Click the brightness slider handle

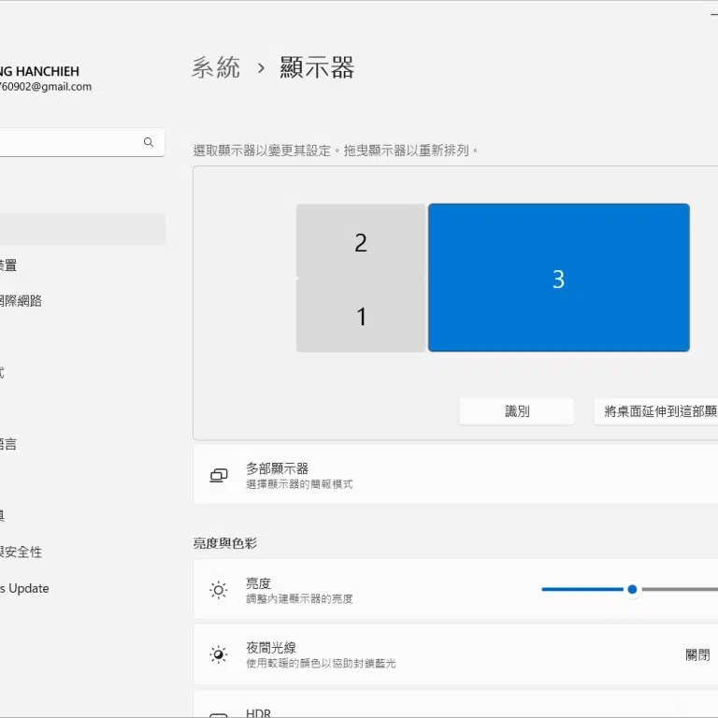[x=632, y=589]
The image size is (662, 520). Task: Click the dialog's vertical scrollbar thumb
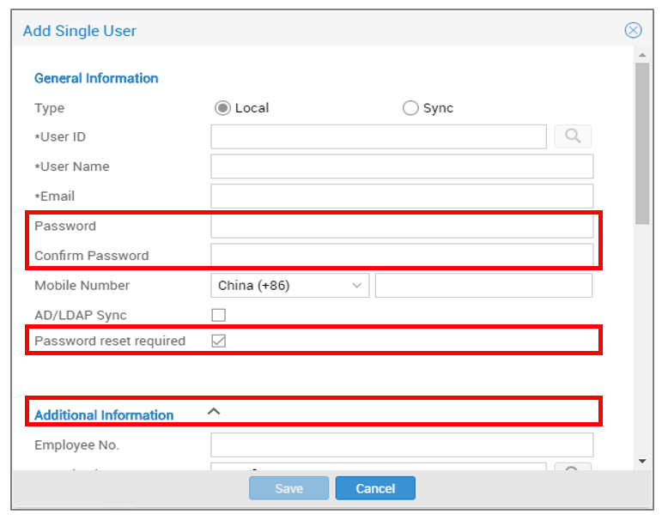click(642, 143)
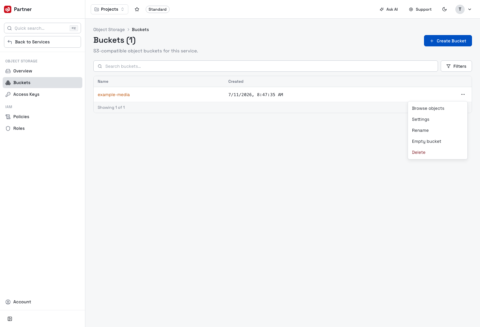
Task: Open the example-media row actions ellipsis
Action: [463, 94]
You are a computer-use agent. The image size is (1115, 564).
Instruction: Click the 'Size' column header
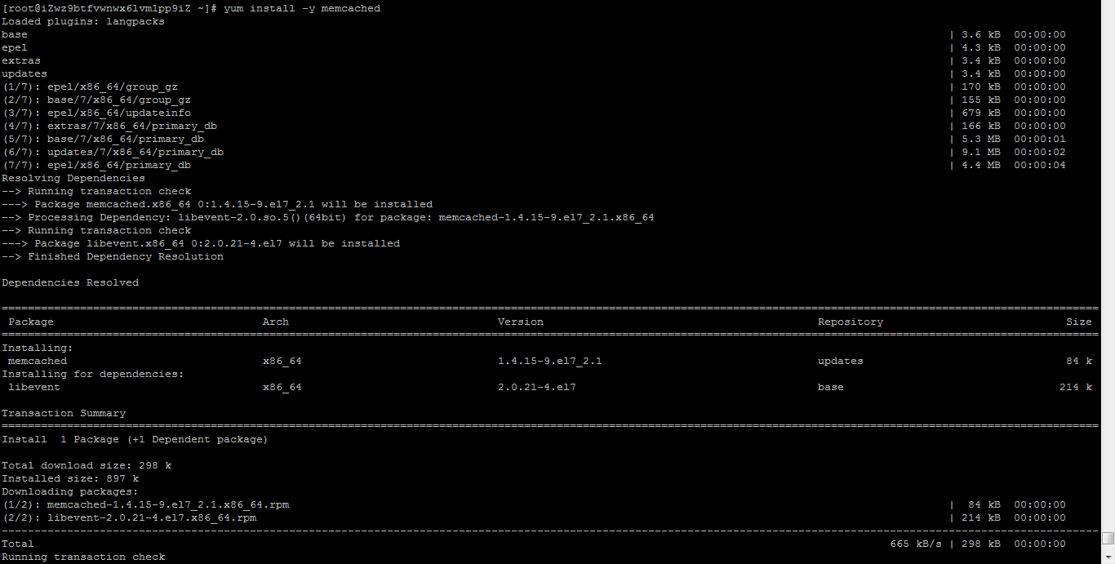1079,322

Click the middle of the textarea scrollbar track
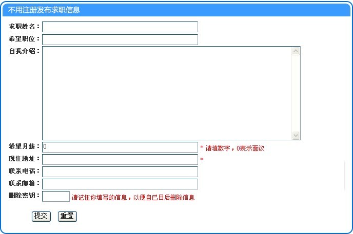click(x=296, y=93)
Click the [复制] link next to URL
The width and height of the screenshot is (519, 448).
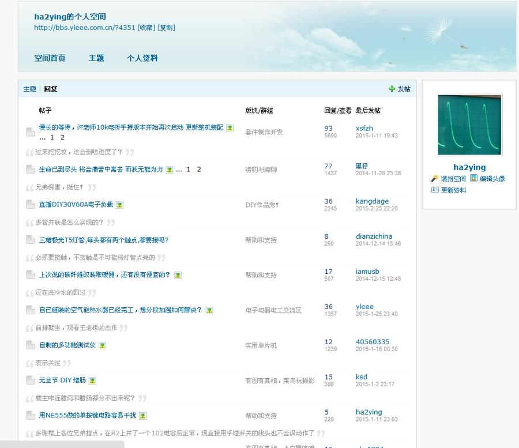(166, 28)
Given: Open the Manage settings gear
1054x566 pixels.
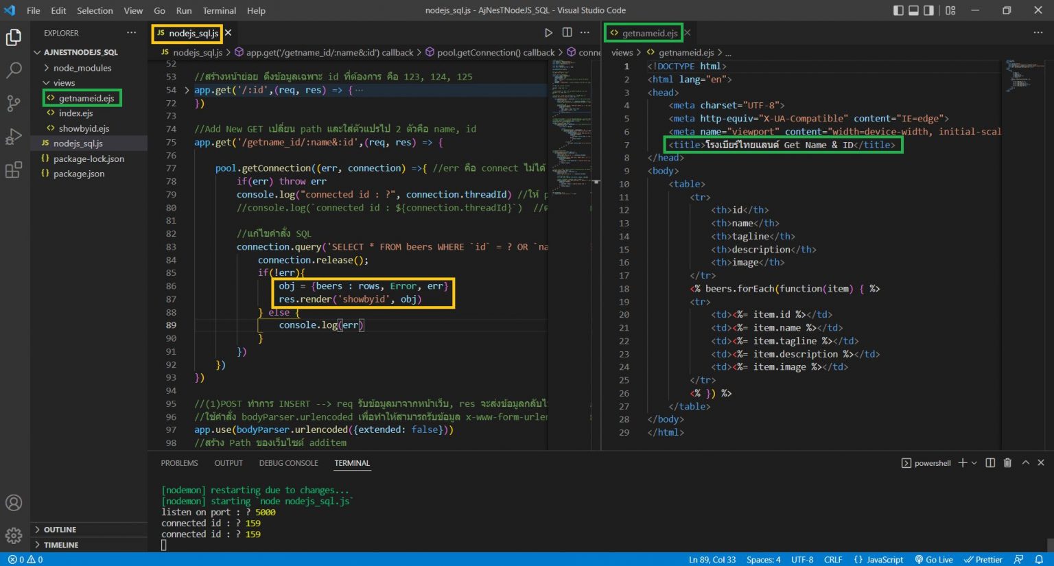Looking at the screenshot, I should tap(14, 535).
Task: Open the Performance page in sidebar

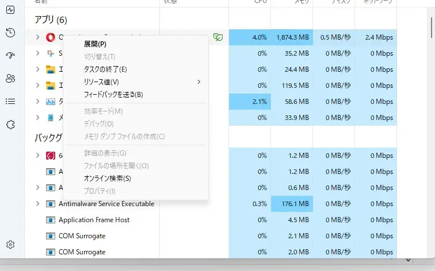Action: (x=10, y=10)
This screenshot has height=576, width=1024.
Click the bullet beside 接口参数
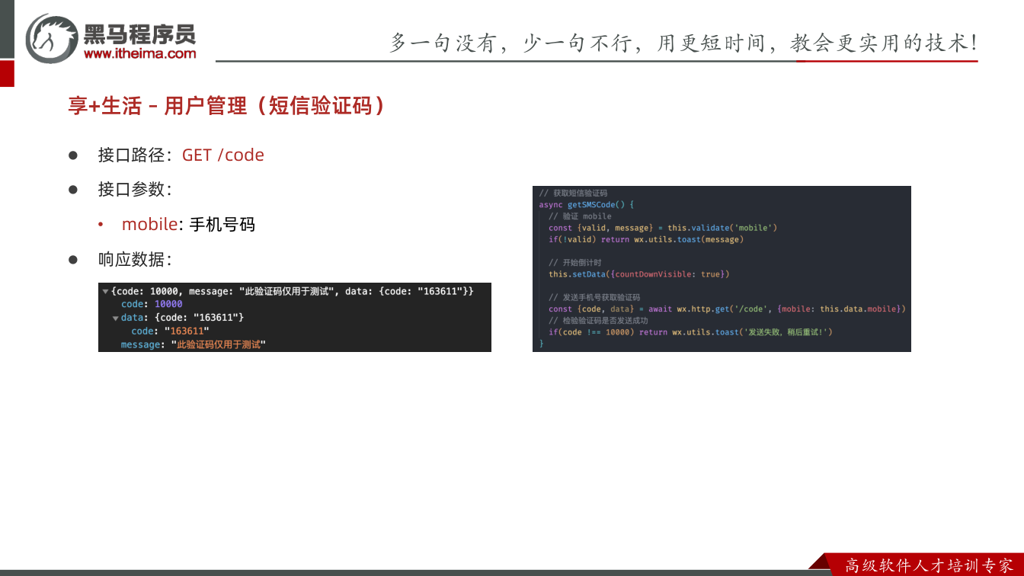(x=74, y=190)
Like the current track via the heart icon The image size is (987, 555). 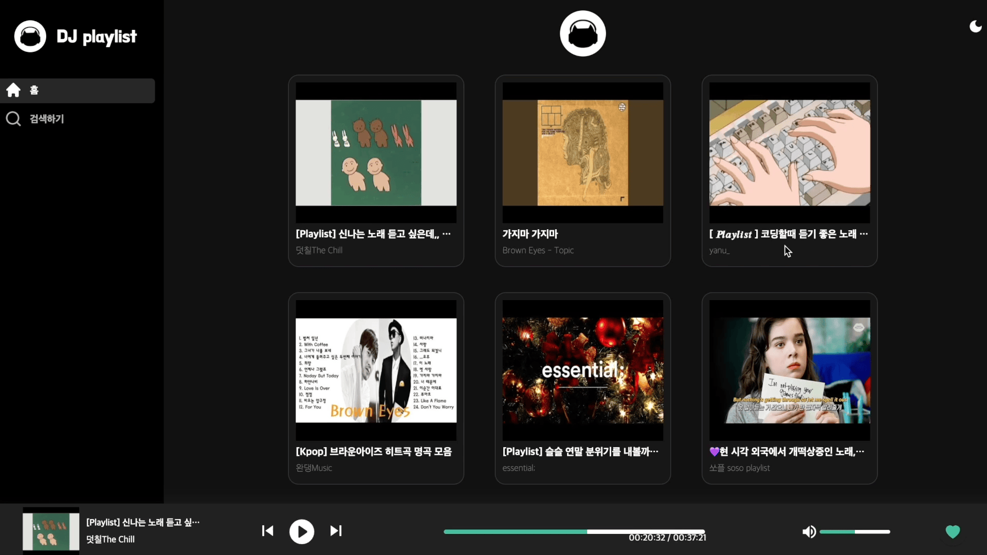tap(953, 532)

Goal of the exercise – Pick out every line of the data above that contains the word "Open", and copy each one in full.

Task answer –
Task: Open the example-media row actions ellipsis
Given: Open the Manage settings gear
Task: Open the Performance page in sidebar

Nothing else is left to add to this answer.